Quizá esa reacción inédita frente a la muerte de la niña alegre y llena de vida de las favelas se deba a que está naciendo, dentro y fuera de las favelas, una nueva resistencia a la situación creada por el Gobierno de extrema derecha del presidente Bolsonaro. Su lema y su mayor preocupación es la de matar bajo el pretexto de proteger la vida.

Ante el cadáver de Ágatha, esas personas, desde siempre oprimidas con el olvido de quienes deberían protegerlas, ya no aceptan un Gobierno y una política basada en la segregación y hasta en la persecución de una dictadura. Miles, quizás millones, de brasileños se han unido a esa indignación.

Alguien ha querido subrayar, en ese nuevo movimiento de rescate de los valores de la vida contra la obsesión de la muerte, que proféticamente la pequeña Ágatha también se llamaba Vitória y Félix, dos nombres que evocan el deseo de felicidad con el que cada recién nacido llega a la vida y el deseo de salir victorioso de la lucha que le espera contra los poderes que intentarán hacer su vida infeliz y castrar sus ansias de triunfar.

Es lo que el abuelo materno de Ágatha, Airton Félix, quiso resaltar ante los que gritaban, muchos de ellos jóvenes: “Basta de sangre del pueblo negro y pobre en la favela, déjennos vivir en paz en esta falacia de guerra contra las drogas”. Recordó que habían matado a una niña “inteligente, estudiosa, obediente, de futuro”. Como lo son la mayoría de esos niños a quienes el Estado da carta blanca a las fuerzas policiales para matar.

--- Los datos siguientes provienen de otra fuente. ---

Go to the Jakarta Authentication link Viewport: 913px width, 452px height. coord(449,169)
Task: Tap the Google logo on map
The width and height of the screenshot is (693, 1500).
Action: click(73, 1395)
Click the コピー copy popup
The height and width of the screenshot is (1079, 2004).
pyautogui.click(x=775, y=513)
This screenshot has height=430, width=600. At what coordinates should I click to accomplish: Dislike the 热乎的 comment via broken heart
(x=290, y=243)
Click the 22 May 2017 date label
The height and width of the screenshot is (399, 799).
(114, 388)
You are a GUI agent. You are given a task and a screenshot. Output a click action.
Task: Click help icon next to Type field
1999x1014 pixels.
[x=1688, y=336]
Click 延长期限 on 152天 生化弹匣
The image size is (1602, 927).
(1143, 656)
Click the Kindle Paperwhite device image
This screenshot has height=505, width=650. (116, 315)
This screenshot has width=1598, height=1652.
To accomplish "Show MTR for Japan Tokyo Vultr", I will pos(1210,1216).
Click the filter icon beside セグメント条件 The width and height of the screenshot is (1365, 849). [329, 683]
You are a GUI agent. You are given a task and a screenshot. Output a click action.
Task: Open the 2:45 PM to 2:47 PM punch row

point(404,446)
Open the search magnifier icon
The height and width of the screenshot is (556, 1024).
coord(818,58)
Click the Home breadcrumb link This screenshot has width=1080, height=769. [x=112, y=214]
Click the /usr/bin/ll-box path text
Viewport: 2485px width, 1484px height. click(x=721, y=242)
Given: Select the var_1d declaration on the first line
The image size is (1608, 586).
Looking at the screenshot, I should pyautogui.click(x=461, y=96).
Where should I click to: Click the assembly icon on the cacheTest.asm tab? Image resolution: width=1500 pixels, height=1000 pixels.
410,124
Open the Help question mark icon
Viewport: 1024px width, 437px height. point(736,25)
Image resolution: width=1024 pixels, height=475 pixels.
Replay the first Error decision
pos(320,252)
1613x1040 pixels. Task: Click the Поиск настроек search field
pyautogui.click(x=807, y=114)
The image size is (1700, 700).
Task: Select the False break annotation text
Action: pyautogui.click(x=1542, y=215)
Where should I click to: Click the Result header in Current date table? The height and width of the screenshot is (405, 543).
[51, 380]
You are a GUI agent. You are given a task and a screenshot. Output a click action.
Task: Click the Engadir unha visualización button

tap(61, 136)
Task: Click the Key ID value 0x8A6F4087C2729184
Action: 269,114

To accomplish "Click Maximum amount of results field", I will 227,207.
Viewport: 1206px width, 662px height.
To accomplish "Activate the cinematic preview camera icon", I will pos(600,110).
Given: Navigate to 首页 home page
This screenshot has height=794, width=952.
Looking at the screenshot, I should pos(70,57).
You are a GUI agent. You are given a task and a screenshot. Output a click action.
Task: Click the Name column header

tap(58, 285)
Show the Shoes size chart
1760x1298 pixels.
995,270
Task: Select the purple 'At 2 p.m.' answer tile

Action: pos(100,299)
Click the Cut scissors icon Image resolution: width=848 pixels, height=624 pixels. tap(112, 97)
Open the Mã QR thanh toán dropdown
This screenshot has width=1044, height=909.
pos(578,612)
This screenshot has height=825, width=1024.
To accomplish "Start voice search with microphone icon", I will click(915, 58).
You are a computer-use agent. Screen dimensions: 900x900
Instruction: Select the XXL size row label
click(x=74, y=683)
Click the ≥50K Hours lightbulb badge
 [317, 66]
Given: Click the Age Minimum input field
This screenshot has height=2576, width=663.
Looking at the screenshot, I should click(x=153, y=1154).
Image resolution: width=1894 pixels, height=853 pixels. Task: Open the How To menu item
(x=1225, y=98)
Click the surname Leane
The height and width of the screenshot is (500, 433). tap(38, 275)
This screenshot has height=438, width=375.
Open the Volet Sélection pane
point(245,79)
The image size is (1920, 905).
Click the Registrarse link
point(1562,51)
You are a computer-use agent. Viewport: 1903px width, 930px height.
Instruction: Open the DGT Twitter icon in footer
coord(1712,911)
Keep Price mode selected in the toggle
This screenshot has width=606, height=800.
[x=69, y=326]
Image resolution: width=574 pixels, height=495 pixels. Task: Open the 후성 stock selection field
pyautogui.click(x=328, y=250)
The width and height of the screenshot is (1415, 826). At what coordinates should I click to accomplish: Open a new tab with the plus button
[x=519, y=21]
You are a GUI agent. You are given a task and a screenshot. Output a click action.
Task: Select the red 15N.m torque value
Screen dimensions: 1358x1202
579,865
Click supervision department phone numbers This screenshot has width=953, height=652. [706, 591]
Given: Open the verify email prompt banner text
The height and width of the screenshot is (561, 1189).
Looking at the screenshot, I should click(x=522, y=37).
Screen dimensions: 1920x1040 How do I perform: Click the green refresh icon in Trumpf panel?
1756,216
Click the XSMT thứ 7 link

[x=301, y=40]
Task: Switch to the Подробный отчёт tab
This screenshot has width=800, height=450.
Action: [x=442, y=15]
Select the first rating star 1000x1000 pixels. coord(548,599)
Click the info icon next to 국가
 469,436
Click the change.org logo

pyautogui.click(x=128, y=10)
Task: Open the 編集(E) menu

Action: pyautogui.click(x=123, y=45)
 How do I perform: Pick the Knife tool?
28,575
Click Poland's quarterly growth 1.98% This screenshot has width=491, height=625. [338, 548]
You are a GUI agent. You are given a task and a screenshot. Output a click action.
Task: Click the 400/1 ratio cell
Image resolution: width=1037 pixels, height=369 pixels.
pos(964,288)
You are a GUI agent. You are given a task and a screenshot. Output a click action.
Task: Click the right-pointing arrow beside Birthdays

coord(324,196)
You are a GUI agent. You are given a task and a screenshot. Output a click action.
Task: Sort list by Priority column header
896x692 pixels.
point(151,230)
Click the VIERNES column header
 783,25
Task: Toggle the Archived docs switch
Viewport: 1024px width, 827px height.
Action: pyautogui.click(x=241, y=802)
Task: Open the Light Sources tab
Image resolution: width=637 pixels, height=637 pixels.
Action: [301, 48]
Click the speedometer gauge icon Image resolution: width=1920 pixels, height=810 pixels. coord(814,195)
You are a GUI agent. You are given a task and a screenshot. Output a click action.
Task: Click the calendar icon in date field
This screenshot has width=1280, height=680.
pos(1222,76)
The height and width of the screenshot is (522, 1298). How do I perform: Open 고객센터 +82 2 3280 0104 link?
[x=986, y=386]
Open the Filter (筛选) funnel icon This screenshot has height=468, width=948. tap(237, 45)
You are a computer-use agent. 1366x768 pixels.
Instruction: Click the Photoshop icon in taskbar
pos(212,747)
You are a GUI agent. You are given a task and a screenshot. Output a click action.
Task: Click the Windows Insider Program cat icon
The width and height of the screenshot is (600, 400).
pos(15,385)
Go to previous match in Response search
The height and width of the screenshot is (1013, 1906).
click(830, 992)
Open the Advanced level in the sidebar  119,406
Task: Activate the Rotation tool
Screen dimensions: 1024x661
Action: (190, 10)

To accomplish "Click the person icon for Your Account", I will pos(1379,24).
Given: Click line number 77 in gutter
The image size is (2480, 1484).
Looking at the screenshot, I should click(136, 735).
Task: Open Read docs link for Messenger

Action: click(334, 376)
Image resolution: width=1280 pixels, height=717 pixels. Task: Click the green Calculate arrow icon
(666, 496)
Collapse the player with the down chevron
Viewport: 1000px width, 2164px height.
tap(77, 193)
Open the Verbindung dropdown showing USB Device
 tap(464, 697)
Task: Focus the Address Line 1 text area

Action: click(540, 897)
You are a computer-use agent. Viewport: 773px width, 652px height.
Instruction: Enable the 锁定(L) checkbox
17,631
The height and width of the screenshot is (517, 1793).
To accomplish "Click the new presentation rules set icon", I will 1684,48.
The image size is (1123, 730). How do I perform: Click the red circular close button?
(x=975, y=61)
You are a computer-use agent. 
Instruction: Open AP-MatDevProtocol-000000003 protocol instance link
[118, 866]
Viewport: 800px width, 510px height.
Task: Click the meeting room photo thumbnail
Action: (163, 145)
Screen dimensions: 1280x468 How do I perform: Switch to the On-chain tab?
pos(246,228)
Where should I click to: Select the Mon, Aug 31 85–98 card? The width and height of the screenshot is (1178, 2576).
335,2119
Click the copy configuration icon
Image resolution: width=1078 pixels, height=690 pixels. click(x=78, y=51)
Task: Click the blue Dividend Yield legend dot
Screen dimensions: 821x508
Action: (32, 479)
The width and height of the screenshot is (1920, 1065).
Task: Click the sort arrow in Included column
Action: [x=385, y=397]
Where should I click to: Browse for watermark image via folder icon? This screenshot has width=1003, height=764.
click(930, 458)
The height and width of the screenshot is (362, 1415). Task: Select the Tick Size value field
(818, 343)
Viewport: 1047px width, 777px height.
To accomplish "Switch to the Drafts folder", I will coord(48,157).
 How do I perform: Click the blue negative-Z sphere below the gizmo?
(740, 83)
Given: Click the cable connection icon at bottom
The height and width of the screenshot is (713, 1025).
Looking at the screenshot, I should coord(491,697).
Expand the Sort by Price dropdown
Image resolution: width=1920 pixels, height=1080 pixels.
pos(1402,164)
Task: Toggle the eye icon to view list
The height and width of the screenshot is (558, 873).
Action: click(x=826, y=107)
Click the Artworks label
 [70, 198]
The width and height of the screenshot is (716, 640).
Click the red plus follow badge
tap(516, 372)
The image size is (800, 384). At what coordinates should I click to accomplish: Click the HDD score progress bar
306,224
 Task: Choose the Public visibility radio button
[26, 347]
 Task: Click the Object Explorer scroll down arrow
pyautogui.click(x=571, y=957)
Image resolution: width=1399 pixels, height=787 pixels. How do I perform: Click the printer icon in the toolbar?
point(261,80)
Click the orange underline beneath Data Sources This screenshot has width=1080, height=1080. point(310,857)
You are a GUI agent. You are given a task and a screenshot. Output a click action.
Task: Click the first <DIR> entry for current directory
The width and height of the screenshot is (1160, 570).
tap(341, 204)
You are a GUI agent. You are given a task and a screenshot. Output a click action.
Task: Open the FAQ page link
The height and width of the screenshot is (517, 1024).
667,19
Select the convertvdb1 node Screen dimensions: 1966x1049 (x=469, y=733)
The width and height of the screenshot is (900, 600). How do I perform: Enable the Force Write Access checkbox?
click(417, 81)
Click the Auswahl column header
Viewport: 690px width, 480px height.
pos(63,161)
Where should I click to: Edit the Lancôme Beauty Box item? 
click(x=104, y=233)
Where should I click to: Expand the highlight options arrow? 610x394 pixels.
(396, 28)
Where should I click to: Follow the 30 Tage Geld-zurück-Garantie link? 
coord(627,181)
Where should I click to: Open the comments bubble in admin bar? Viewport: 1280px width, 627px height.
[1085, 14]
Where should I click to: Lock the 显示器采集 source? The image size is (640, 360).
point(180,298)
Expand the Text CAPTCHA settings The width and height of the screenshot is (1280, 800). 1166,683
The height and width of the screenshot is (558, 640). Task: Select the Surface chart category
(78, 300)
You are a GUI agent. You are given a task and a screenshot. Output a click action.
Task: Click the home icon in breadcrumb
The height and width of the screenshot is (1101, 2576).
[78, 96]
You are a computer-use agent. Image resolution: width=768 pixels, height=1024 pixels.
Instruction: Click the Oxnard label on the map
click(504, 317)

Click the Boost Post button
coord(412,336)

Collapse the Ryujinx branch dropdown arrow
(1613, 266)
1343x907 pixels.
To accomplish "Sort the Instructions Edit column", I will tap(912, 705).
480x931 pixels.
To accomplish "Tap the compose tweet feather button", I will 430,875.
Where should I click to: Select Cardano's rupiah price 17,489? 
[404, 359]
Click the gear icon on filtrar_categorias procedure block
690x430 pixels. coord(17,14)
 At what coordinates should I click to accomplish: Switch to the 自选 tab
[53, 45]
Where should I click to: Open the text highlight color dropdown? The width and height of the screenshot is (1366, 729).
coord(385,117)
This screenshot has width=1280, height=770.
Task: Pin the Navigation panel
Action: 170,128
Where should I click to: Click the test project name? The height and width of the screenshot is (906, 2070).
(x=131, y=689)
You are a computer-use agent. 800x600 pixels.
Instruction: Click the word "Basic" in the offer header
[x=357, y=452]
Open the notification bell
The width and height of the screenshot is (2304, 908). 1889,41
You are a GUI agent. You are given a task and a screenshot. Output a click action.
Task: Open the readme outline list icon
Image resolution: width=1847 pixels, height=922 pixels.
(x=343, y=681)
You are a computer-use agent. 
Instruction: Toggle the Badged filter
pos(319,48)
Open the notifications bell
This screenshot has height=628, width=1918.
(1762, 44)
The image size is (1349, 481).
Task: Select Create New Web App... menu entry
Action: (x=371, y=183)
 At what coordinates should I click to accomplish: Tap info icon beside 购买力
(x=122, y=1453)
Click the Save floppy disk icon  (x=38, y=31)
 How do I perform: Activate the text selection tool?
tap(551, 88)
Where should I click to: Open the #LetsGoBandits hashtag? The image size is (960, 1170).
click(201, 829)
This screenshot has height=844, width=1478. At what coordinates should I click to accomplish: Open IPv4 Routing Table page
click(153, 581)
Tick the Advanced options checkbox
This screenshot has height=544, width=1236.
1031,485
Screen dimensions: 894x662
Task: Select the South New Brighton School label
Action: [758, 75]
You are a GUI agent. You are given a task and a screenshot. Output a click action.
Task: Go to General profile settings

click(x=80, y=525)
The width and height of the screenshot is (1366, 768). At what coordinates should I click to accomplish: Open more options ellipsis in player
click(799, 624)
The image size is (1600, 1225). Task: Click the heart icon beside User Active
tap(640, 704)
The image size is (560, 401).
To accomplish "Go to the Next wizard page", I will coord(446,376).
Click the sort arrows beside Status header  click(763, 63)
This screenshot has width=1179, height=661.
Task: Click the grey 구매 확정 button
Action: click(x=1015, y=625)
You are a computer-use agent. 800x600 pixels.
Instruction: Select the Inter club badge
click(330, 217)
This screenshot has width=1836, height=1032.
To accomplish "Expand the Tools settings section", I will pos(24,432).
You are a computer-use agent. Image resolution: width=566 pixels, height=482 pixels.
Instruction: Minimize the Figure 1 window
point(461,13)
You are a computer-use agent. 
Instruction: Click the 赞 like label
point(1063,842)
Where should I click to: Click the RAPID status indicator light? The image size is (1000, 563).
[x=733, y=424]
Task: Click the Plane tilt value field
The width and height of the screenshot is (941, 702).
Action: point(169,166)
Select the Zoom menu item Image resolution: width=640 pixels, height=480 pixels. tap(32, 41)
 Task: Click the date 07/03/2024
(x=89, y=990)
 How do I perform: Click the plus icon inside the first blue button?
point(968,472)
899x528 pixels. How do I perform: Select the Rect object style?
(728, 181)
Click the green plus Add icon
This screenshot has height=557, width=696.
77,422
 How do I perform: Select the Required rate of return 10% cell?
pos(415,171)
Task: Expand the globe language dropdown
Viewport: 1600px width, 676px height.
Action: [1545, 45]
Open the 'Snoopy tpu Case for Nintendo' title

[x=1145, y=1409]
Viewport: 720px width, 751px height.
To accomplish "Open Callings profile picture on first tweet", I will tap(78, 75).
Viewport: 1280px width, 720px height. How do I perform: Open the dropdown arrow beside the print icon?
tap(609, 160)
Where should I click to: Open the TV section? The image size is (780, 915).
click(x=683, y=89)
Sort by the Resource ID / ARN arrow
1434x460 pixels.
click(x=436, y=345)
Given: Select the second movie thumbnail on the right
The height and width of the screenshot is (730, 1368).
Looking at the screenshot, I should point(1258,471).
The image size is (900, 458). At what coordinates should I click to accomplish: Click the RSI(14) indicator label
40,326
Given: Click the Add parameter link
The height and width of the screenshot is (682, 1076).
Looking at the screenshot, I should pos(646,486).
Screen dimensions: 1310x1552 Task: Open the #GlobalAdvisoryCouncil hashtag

Y quizás lo más dramático es que el Congreso está a punto de aprobar el proyecto del ministro de Justicia, el exjuez Sergio Moro, sobre la lucha a la criminalidad. Al igual que la hipocresía de la “bala perdida”, también en este documento se amplía de forma hipócrita y vergonzosa el excludente de ilicitude [excluyente de ilegalidad]. Significa que un policía, de ahora en adelante, no podrá ser castigado por haber matado a un inocente, los pobres y negros de las favelas, ya que podría estar al disparar en estado de “estrés, de miedo o de emoción especial”.

Lo más grave de esa decisión es que introduce la peor de las penas de muerte, la que no merece ni un proceso, ni un abogado de defensa. Es sencillamente una política de exterminio. Es la guerra. Las clases medias y altas, formadas en su mayoría por personas blancas que no viven la realidad de los negros en las favelas, empiezan a comprender el sufrimiento de abuelos como Airton Félix. Ya no aceptan fácilmente la explicación de las autoridades, que suelen decir que los muertos eran criminales.

Ojalá que la bala asesina que arrancó la vida de la pequeña Ágatha Vitória Félix, que soñaba a través del estudio ser feliz y salir victoriosa en la vida, como profetizaban sus nombres, sirva para despertar a la sociedad. Que toda ella tome conciencia que Brasil debe gritar junta un no cada vez mayor a un poder que pretende tener derecho sobre la vida y la muerte de la gran masa de anónimos y excluidos de los campos de concentración de las periferias, donde el poder político y económico relega a esas millones de personas. La única libertad que tienen hasta hoy es la de llorar a sus muertos.